• [Work instruction]
Find "Given: Open the Learn more link" in the listing below, then set down only that line and each later line, unchanged, leaving out pictures.

--- START ---

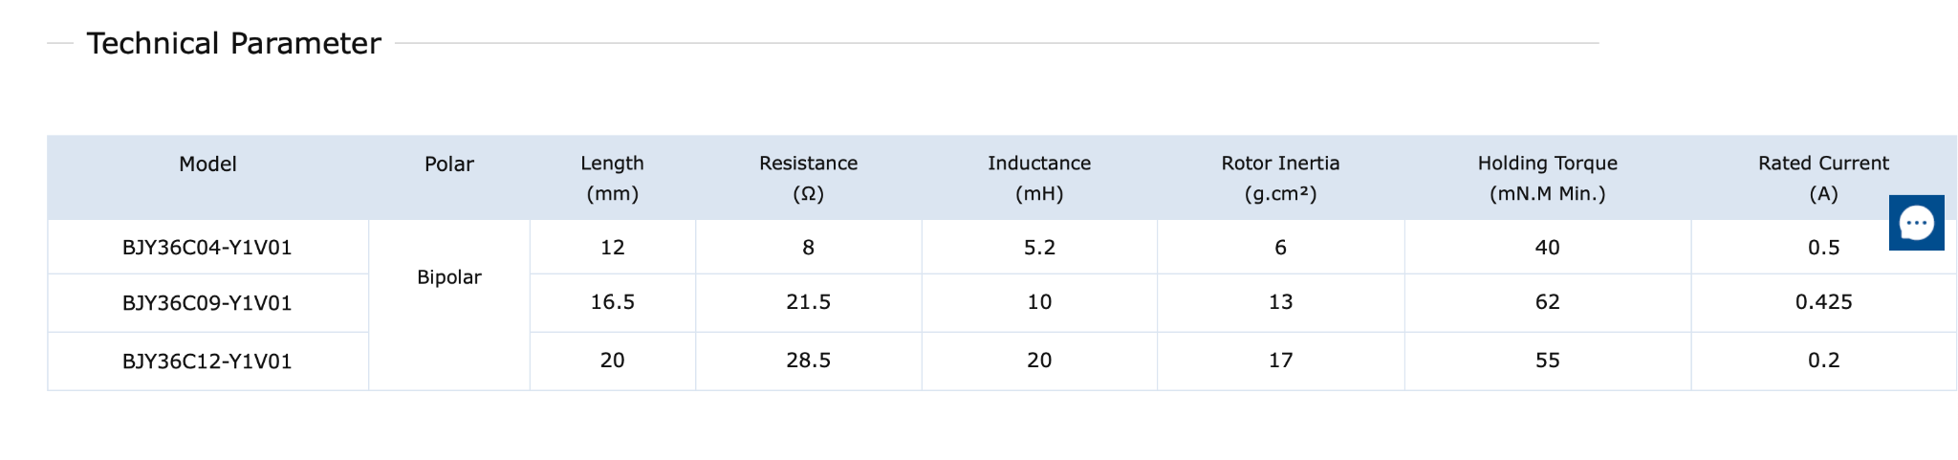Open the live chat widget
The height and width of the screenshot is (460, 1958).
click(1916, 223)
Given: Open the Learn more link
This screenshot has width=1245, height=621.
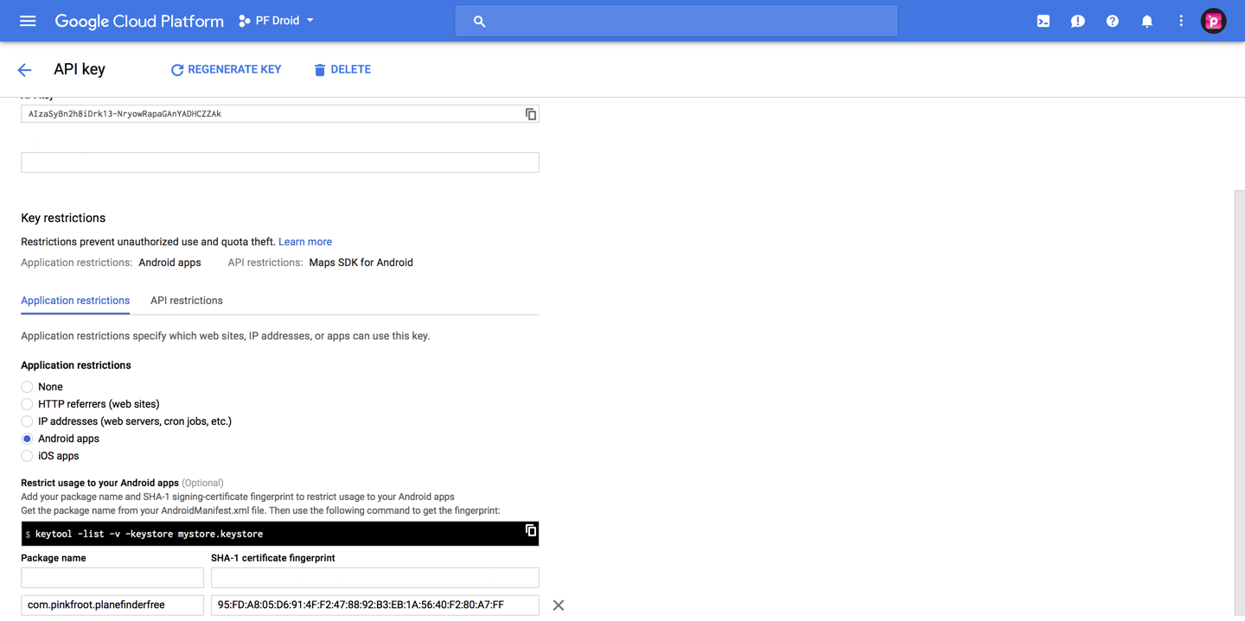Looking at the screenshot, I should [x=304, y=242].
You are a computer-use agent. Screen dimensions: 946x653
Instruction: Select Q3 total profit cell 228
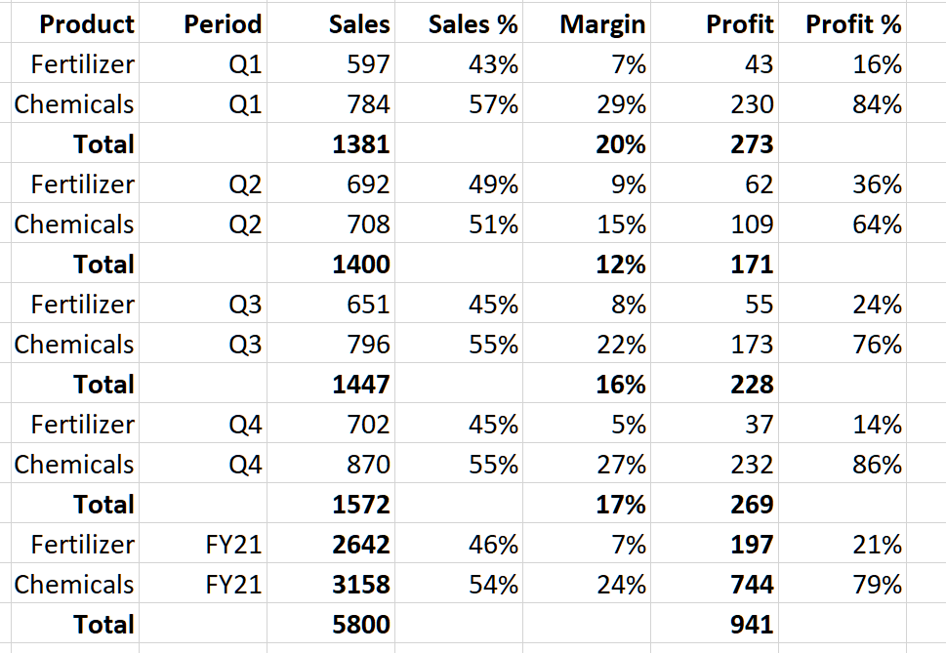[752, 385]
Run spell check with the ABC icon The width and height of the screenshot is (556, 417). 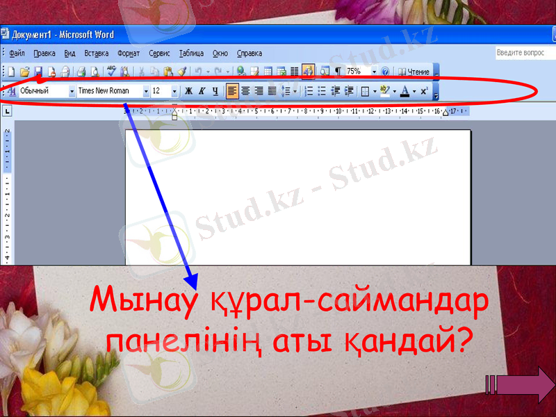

--- END ---

• [Completed task]
Given: Open the Learn more link
This screenshot has width=1245, height=621.
Looking at the screenshot, I should [x=304, y=242].
You are a computer-use agent. Screen dimensions: 946x653
Instruction: Select Q3 total profit cell 228
[752, 385]
Run spell check with the ABC icon The width and height of the screenshot is (556, 417). 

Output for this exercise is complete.